Updated: Apr 14
Credit: Mali Maeder on Pexels.com
The domestic pig is the leading source of meat protein globally and provides 43% of meat consumed worldwide. Generally speaking, the breeding of pigs for commercial reasons occurs in a pyramidal structure. The top tier, which is the nucleus level, consists of purebred boars that are selected based on their genetic merit (i.e. meat quality). The fertility of the boar however is sometimes overlooked.
If fertility problems are detected in these top tier boars, they can have profound effects on fecundity rates and litter sizes. As a result, this leads to a reduction in food production and higher environmental costs, as unproductive males produce unnecessary greenhouse gases.
Chromosome rearrangements (such as translocations) are often the driver between fertility issues. In males, such rearrangements result in a high proportion of genetically unbalanced sperm. In the case of boars, higher proportions of unbalanced sperm will lead to significantly smaller litter sizes (25% - 50% smaller than expected).
Artificial Insemination (AI)
Artificial insemination (AI) further perpetuates these problems. The male to female ratio when using AI for breeding is 1:1000. And so, in the case of using an infertile boar in the breeding pyramid, the potential environmental and financial costs are enormous. There is a clear need to identify those animals that carry a translocation and prevent their use in the breeding population.
Routine semen analysis is inefficient in detecting the presence of chromosome translocations, as affected boars look perfectly normal.
Karyotyping is the industry-standard approach to screening for these abnormalities, and many breeding companies karyotype to proactively screen their boars before entry into the AI stud. Through the method of karyotyping, around 170 different chromosome translocations have been identified (across all breeds) over the last 40 years. An incidence rate of 1/200 (0.5%) of boars used for AI has also been reported. In France there is a legal requirement that all boars used for AI are certified as translocation free.
However, karyotyping does not present without its drawbacks; it is labour-intensive, it requires pig-specific expertise and does not allow identification of cryptic translocations. To overcome these limitations, the University of Kent have established a new service called ‘CytoScreen Solutions’. This was achieved through the innovative adaptation of a technique known as ‘FISH’ (fluorescence in situ hybridisation). This new method allows for the identification of even the smallest of translocations, as well as operating in a rapid, accurate and cost-effective manner.

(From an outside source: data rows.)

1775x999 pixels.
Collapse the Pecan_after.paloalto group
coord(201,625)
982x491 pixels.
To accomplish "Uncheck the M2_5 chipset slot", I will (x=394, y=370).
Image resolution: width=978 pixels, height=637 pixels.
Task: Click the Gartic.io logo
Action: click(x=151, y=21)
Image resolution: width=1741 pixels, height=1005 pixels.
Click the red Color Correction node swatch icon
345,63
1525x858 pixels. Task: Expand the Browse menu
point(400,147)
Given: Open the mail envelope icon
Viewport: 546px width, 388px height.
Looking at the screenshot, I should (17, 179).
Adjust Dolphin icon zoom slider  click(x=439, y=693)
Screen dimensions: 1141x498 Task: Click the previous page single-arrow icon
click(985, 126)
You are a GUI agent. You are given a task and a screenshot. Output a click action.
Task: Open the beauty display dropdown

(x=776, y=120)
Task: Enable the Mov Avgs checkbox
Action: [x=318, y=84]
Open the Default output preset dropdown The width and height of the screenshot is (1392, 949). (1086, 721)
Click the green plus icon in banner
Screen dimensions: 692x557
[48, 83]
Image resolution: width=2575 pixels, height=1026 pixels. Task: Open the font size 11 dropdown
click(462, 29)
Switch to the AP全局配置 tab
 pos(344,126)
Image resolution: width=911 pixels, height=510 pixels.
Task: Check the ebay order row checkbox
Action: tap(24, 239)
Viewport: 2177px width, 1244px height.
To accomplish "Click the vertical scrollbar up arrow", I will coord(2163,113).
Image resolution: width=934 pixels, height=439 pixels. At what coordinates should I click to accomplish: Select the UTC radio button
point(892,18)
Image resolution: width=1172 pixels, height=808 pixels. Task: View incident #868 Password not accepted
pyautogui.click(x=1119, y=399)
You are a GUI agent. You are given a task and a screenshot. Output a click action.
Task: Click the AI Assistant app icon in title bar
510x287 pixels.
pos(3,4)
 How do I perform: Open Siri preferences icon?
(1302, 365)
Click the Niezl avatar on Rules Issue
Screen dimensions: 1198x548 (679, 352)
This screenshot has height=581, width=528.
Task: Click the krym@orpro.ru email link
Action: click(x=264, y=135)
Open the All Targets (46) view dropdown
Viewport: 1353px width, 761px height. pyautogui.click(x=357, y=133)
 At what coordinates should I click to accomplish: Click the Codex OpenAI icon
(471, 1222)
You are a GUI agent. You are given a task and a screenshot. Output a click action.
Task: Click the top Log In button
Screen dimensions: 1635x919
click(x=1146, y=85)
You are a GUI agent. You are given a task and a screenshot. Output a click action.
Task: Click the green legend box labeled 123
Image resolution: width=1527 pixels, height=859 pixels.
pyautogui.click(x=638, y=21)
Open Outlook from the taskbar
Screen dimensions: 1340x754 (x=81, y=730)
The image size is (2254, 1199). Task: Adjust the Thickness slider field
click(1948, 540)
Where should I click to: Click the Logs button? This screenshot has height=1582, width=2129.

Of the 1,600+ boars that have been screened via the CytoScreen Solutions service; translocations have been detected in over 70 (5%). The results indicate that translocations in the breeding population are significantly higher than previously thought. In addition to the in-house screening service for pigs, the service is actively expanding to North America, Australia and South East Asia. One of the most recent projects has been in Thailand, using the technology to make pig production more cost-effective and environmentally sustainable.
The CytoScreen Solutions method offers support to initiatives in South East Asia to improve the genetic quality of their breeding stock. This helps to ensure long-term market growth and reduces the financial and environmental risks associated with excess waste. Improving the margins for the pig breeding industry will enable the re-investments of profits in local businesses, leading to long-term growth and sustainability of this market. Importantly, this improved investment puts emphasis on generating high-quality meat products, bred under first-class welfare and environmental conditions.
Sustainable economic growth for both industry leaders and workers in local communities, as well as support for local jobs, can be achieved through the expansion of the breeding industry as a result of the investment. Improved nutrition of the end-consumer and a decreased reliance on cheaper imports ensures that local suppliers benefit from gains in genetic progress developed in the UK and Europe
In the broader sense, a more efficient food production chain can be achieved by screening for translocations using the highly accurate CytoScreen Solutions method, with the benefits not just limited to well-established breeding industries but can be adopted by communities worldwide.